"""
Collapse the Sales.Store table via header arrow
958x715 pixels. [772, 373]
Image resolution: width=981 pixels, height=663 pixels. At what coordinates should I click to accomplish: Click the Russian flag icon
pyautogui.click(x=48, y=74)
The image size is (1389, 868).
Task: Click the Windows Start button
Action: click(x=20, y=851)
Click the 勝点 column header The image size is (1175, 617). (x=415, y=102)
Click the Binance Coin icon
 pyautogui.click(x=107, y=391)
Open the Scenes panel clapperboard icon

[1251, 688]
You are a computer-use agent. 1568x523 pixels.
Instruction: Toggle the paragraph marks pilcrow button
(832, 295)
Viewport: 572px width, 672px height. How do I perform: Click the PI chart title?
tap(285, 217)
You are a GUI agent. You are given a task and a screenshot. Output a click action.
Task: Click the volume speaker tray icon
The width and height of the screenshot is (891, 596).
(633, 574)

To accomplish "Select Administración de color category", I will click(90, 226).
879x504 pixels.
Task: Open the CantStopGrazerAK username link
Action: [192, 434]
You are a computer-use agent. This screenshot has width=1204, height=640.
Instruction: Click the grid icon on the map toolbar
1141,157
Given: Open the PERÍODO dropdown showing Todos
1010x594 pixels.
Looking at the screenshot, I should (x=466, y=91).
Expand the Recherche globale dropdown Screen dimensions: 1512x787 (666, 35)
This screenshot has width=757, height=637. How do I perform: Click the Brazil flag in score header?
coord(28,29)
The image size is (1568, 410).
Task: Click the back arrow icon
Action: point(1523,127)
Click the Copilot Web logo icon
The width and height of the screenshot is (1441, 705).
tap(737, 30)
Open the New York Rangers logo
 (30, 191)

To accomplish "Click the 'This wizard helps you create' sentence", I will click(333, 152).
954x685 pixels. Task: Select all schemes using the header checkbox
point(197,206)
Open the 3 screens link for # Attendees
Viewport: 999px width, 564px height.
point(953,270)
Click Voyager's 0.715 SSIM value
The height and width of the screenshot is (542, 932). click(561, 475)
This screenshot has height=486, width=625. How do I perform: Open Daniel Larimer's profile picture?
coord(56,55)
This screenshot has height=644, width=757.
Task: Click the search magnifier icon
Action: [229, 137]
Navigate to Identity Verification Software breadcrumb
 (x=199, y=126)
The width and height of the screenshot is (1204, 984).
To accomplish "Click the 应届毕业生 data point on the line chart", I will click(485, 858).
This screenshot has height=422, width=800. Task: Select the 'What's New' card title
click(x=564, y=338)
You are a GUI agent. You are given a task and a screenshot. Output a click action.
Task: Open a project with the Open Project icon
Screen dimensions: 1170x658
"""
Exercise requirements
Read the entries above, then pull out the lines that include "agent".

Response area
You are a computer-use agent. 1568x523 pixels.
You are a GUI agent. You are given a task and a screenshot. Output a click action.
You are a computer-use agent. This screenshot has width=1204, height=640.
You are a GUI agent. You are given a task and a screenshot. Output a click action.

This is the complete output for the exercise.